• RECORDS SHOWN:
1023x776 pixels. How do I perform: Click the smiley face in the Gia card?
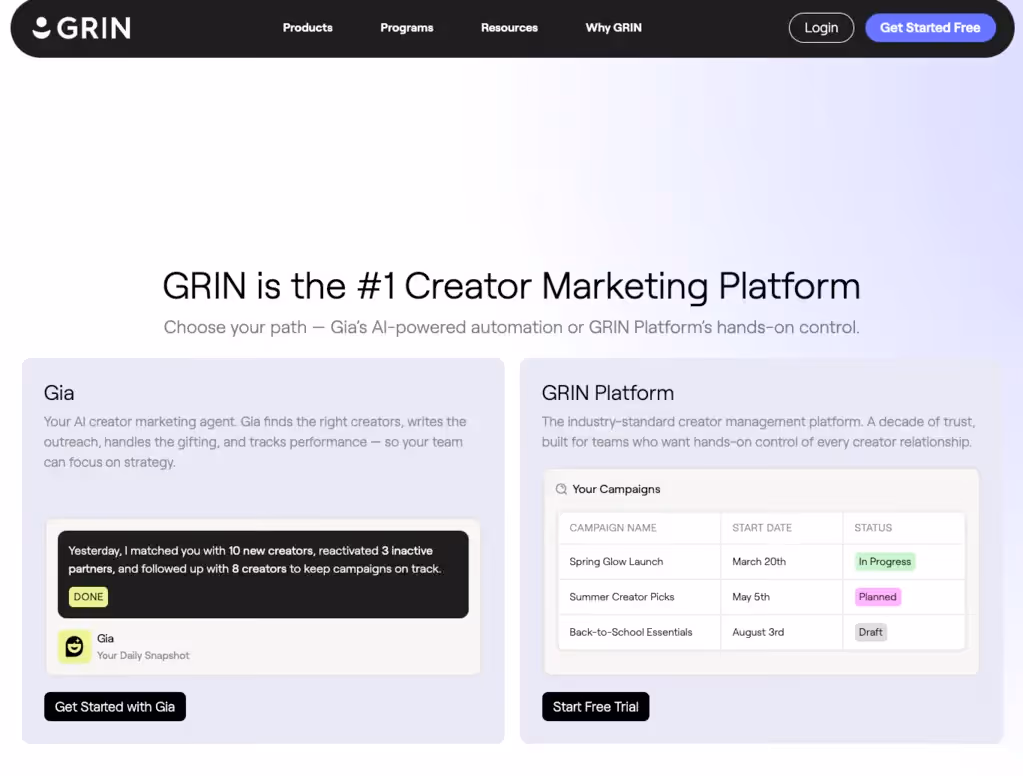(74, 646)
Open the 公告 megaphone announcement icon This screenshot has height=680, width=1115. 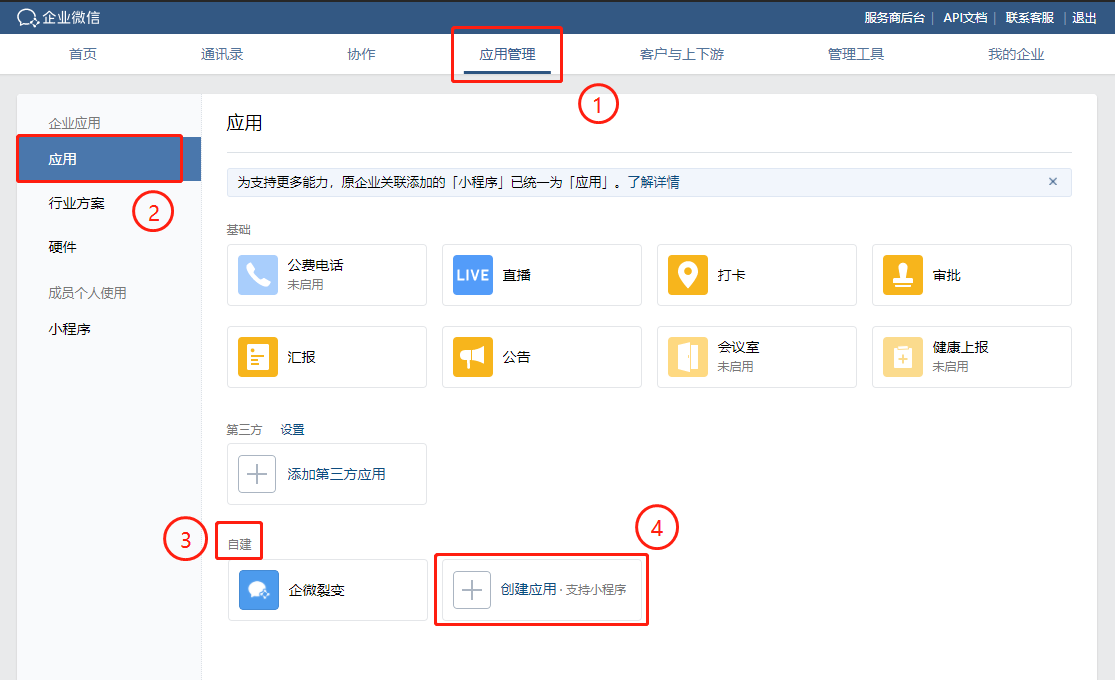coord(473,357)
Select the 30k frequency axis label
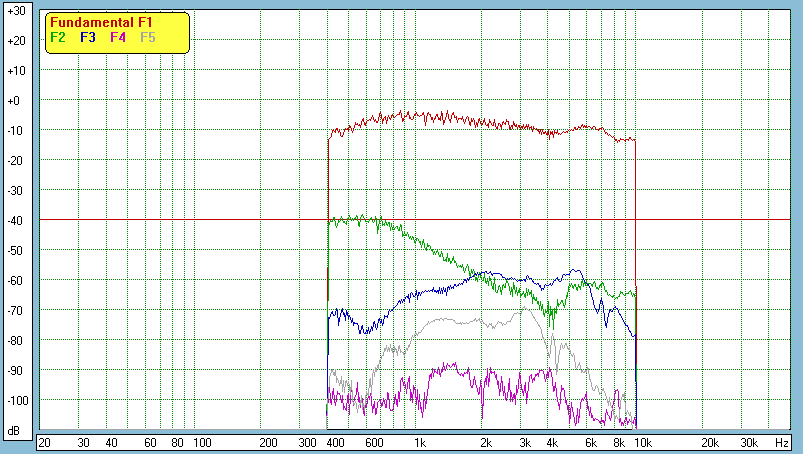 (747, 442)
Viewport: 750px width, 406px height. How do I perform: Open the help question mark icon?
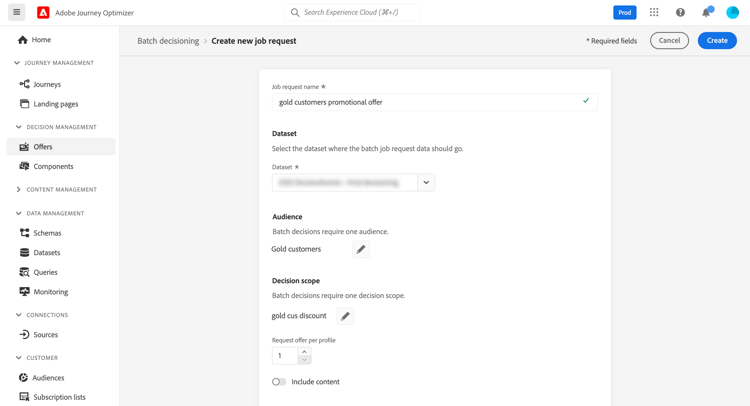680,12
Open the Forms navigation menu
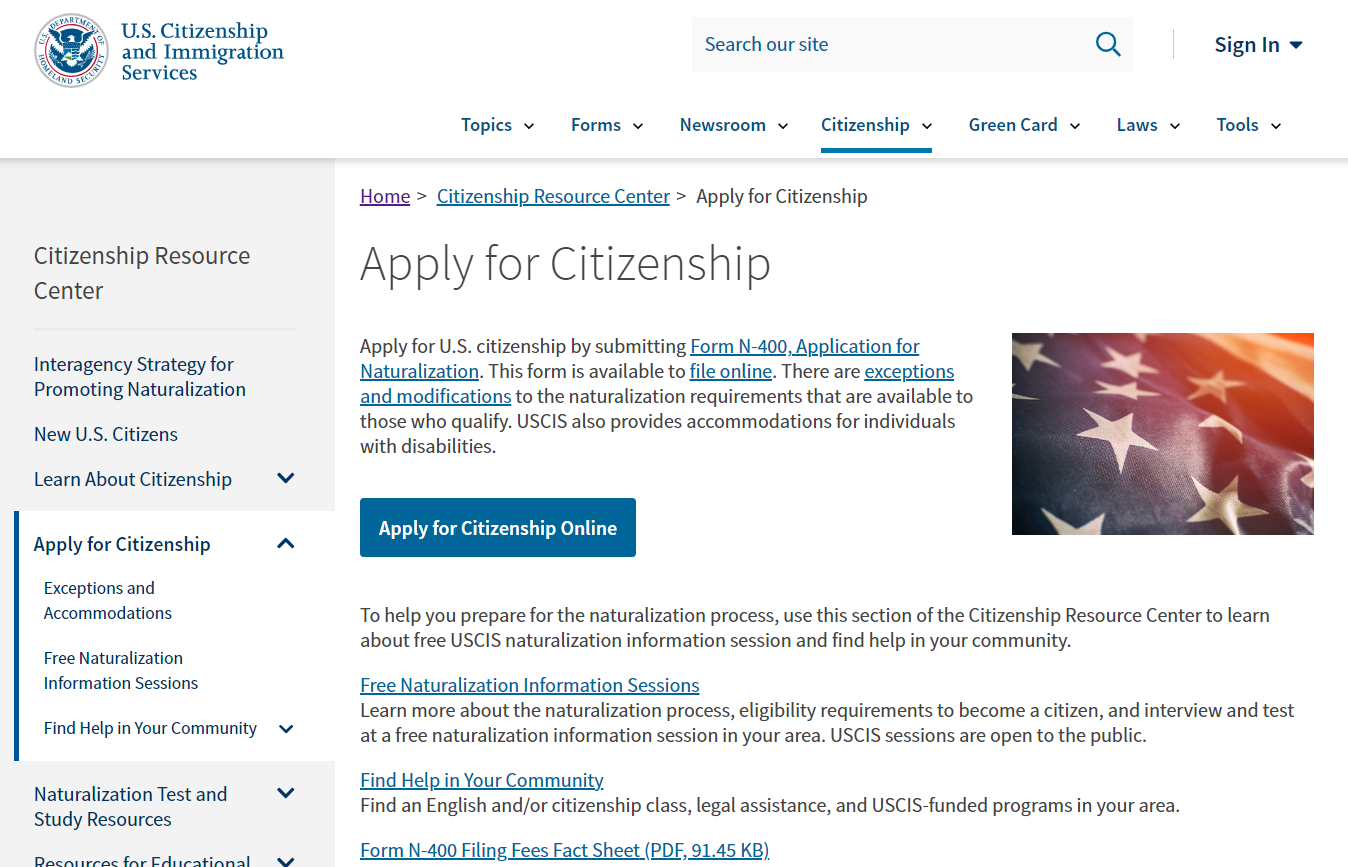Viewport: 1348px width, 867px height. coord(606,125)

• PROBLEM STATEMENT:
What is needed is an exact restatement of every line from the line containing "Viewport: 750px width, 406px" through the last line of the records, minus any pictures.

• RESULT BELOW:
Viewport: 750px width, 406px height. How do I perform: Open the help question mark icon?
680,12
Open the Forms navigation menu
Viewport: 1348px width, 867px height. coord(606,125)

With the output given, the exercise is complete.